In the main bedroom, a leather trunk at the foot of the four-poster bed conceals a flat-screen TV that pops up with a touch. Window walls open onto sprawling decks and a wraparound oasis swimming pool.
I’m disappointed there is no waterslide from my villa’s rooftop into the sea, as at Soneva Javi – the company’s newest property, in the Maldives. But I do find solace in the walking track behind my pool that leads to a private beach and calm harbour.
Every villa comes with a pair of mountain bikes and an electric buggy.
The bikes are obviously greener but hooning around the resort in the
buggies is plain fun. So is catching a ride on a slick leather-trimmed speedboat to Soneva’s private beach club in a neighbouring cove, catching a flick at the moonlight cinema and visiting the chocolate room: a refrigerated glass chamber crammed with the finest handmade chocolates, macarons and 60 bespoke ice-cream flavours.
“The kids go crazy in here,” an attendant says. “When parents ask their Mr Friday [Soneva’s name for its butlers] where their kids are, the first thing they do is call the chocolate room.”
How is this airconditioned luxury environmentally friendly?
According to Soneva’s sustainability report, the company emits 34
tonnes of carbon a year. Of that, 70 per cent is attributed to guests’ air travel, which cannot be mitigated. Of the remainder, two-thirds is
power use, which is drawn from the grid and roughly the same at Soneva Kiri as any other property of similar size and capacity.
The last 10 per cent of Soneva’s carbon footprint comes from food, ground travel and freight. Soneva Kiri certainly scores high here, growing its own vegetables and making biofuel.
But even if emissions in these categories are cut by 50 per cent (a big call), Soneva hotels would be only 5 per cent more sustainable than their competition.
When I pose this conundrum to Soneva Kiri environment officer Eline
Postma, she takes me to a clearing in the jungle not far from my vila.
There I see ponds covered in lily pads, with birds, flowers, butterflies and fish.
“You want proof of our green credentials, well you’re standing on it,”
Ms Postma said. “Look around you. This may look like a healthy wetland but it’s our sewage treatment plant. We dig these holes, pump our sewage in and utilise biological agents like fish, birds, insects and plants to recycle it for gardening.
“I’ve been to so many resorts where I see sewerage pipes going right into the sea. We could do the same, no one would know,” she adds.

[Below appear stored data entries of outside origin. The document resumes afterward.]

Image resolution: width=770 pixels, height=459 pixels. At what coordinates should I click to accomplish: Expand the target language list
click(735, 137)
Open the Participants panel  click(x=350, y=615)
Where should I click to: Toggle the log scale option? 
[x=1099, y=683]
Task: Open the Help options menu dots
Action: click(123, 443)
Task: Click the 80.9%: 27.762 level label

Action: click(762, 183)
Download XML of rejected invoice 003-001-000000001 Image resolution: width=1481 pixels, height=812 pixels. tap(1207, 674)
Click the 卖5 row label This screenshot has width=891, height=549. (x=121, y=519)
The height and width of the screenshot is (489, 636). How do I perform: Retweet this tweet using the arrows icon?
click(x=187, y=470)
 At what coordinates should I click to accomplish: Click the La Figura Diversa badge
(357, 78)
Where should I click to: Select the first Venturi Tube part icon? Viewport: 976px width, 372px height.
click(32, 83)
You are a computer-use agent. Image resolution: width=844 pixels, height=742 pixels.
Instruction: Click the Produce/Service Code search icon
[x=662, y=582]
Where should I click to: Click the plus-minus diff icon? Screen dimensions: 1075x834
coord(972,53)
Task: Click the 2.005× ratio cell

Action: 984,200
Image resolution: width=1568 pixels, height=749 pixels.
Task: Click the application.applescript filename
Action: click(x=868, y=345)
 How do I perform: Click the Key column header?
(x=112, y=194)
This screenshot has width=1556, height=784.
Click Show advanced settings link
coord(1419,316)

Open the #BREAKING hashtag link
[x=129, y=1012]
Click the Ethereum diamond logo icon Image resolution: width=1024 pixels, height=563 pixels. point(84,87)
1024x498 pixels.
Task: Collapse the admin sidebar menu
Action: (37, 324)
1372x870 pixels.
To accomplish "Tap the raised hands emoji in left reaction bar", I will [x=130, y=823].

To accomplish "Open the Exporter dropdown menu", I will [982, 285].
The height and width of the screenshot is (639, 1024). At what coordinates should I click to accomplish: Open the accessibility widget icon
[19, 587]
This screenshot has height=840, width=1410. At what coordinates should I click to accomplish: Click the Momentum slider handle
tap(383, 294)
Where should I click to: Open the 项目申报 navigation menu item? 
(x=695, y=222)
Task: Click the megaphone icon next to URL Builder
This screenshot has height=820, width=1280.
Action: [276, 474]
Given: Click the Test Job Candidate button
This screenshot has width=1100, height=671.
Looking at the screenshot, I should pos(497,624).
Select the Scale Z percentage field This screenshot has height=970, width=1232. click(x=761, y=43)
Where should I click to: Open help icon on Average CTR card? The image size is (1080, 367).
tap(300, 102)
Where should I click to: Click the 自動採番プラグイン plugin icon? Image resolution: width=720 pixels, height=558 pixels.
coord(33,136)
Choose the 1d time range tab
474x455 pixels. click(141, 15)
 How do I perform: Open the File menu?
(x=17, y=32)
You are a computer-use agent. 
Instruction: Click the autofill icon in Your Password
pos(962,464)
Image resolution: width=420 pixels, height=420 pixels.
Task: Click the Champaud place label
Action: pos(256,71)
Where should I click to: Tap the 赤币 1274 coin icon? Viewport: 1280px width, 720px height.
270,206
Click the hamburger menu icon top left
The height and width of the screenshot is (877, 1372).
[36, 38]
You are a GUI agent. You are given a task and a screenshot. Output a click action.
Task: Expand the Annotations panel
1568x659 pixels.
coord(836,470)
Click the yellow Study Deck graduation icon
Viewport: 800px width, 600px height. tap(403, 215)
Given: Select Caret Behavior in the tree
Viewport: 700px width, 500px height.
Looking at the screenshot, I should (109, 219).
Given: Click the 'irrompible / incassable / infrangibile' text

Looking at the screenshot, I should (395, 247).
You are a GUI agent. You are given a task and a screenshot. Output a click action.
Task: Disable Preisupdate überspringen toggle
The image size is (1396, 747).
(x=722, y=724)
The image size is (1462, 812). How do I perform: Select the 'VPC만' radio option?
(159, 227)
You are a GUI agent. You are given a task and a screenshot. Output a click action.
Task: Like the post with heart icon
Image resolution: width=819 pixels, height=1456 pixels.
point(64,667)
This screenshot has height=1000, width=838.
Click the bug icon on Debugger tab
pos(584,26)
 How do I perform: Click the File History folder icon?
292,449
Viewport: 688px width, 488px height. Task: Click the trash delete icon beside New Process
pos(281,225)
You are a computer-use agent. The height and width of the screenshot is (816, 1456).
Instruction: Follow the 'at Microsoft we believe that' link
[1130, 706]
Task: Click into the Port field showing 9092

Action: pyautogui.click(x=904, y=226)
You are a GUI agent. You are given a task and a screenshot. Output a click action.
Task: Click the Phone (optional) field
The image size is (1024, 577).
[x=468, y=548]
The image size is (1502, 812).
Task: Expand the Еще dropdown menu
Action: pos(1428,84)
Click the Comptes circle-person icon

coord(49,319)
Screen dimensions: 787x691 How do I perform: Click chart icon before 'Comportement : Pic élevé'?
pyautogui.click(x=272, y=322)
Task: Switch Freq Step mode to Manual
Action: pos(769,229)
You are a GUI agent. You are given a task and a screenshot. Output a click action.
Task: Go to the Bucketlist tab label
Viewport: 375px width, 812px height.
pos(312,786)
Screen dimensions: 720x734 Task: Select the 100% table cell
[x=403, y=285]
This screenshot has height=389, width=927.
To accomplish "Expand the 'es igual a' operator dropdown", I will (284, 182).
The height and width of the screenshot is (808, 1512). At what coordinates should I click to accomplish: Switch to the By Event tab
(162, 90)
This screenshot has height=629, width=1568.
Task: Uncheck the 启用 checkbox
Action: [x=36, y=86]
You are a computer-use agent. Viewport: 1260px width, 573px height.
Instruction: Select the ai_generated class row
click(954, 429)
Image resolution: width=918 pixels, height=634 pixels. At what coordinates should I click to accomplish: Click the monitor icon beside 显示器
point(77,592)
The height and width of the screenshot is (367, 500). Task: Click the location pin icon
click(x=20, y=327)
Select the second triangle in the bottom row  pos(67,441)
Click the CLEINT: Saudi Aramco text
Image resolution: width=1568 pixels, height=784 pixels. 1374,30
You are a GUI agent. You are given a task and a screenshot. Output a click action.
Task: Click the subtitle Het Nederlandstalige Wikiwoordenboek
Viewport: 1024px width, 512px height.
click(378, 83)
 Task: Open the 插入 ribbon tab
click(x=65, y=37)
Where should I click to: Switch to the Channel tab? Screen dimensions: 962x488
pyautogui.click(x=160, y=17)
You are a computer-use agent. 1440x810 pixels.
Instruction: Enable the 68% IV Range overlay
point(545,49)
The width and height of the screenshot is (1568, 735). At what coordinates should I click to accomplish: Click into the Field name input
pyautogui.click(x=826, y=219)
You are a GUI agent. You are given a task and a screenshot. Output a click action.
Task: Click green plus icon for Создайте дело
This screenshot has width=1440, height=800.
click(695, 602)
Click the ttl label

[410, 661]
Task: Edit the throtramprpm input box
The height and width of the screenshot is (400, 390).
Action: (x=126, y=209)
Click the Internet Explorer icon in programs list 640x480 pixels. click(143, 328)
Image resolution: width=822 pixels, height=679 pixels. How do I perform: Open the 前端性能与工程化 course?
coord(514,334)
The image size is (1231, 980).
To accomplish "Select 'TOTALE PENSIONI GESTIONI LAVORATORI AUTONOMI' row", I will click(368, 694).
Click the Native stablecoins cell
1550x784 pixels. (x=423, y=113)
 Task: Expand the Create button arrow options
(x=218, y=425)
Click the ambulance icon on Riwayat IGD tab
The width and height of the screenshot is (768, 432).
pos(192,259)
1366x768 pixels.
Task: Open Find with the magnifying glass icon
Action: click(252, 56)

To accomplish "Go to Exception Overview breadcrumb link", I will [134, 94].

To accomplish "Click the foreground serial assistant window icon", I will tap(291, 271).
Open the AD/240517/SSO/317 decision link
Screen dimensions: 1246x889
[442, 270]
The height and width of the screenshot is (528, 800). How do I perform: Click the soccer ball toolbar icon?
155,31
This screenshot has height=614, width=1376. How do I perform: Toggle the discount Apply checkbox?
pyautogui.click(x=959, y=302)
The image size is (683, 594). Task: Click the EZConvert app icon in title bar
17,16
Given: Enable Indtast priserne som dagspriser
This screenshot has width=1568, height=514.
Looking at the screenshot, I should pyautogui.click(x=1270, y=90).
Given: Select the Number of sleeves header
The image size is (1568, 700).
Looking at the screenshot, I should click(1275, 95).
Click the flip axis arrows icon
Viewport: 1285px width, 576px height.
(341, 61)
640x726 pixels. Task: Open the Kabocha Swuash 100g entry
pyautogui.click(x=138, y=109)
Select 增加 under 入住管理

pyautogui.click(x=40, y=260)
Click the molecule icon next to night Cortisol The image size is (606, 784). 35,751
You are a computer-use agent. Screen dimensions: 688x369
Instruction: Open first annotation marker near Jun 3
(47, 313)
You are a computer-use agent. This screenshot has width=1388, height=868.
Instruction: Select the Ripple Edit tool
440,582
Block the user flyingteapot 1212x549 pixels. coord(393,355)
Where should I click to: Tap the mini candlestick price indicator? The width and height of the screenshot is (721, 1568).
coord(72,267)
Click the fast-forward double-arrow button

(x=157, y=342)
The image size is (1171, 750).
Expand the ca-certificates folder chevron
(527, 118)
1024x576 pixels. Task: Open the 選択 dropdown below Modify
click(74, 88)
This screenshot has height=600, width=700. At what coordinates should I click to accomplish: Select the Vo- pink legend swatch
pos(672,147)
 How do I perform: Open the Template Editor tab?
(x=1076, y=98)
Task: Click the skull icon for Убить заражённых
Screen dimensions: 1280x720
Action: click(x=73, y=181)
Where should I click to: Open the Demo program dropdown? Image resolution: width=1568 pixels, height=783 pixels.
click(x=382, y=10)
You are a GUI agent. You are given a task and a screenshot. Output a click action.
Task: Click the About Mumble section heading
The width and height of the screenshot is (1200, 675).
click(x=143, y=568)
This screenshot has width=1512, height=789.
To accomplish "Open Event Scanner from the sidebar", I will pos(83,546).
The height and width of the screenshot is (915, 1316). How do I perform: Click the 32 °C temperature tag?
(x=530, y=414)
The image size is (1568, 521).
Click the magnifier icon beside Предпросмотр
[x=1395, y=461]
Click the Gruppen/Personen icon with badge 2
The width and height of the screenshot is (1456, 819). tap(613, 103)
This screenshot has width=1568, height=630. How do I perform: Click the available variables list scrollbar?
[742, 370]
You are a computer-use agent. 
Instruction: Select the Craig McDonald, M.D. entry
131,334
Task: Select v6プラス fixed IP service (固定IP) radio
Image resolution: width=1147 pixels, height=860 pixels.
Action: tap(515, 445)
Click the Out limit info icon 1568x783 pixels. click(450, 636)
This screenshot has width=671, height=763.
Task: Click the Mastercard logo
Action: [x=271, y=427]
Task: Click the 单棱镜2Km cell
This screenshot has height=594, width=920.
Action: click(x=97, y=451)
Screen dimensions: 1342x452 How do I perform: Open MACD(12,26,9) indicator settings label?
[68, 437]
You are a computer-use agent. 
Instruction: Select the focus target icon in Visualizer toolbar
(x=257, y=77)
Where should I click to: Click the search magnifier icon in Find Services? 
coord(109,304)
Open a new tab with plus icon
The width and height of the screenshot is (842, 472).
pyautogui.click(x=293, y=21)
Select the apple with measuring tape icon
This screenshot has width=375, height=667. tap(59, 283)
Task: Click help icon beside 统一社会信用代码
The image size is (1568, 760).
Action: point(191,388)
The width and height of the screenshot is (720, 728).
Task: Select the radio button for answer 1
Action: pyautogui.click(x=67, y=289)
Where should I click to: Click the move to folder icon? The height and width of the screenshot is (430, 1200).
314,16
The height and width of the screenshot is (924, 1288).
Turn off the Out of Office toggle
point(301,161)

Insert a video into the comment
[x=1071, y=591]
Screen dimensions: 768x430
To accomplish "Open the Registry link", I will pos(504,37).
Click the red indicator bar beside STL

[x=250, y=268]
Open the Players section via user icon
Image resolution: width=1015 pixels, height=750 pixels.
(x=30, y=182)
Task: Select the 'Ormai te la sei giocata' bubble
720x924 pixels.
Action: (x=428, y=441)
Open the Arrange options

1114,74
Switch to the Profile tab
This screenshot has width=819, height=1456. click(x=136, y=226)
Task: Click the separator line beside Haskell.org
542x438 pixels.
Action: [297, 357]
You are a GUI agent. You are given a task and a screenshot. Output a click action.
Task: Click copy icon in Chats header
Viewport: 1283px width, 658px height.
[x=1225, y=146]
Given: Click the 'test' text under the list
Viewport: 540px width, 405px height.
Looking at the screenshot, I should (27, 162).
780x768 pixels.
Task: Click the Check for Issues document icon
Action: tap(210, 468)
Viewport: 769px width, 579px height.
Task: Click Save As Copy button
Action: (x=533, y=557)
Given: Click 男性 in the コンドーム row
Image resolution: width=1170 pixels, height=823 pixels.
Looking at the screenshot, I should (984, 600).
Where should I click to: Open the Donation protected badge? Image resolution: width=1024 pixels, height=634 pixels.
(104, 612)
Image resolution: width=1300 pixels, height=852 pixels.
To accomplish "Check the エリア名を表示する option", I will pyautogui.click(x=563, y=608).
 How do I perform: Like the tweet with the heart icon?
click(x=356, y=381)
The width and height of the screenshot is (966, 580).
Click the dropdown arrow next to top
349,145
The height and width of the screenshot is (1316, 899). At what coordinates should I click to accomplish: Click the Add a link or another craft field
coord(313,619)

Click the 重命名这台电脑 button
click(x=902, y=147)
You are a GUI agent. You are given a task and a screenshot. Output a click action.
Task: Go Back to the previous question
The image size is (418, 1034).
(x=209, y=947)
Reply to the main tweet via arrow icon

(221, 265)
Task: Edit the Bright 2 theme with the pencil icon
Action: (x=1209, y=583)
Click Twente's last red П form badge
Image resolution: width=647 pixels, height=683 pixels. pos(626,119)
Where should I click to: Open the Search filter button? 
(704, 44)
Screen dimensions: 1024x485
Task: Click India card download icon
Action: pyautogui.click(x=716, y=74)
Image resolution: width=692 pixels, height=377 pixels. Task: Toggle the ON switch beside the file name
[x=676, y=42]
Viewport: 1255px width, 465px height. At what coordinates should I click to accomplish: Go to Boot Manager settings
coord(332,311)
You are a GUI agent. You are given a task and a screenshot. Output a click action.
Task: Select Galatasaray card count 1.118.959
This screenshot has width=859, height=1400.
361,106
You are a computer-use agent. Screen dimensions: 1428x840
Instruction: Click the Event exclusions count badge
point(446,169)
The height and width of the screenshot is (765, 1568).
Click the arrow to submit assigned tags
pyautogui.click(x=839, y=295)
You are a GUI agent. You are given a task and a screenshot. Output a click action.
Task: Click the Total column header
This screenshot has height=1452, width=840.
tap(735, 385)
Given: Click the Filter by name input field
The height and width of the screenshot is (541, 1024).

“But as a marine biologist, I’ve seen the effects of nutrification on coral ecosystems when it comes into contact with untreated sewage, and I know the coral in our bay is healthy.”
On my last night at Soneva Kiri, I meet general manager Francisca Antunes at The View, a cantilevered bar that hangs over the edge of a cliff with breathtaking views of the Gulf of Thailand.
Ms Antunes is an atypical hotel manager – a straight shooter who’s not worried about voicing her opinion.
“Many luxury resorts today talk about sustainability but few actually do anything about it on a day-to-day basis,” she said.
“But we do. Look at the way we build our villas and public areas. Not
a drop of varnish. All this wood would last twice as long if it were
treated, but that would mean thousands of litres of paint ending up in
the soil and water.
“Maybe we are not 100 per cent sustainable or self-sufficient. But we
try 99 per cent harder than the rest.”
Need to know
Accommodation at Soneva Kiri starts from about $1500 per room per night.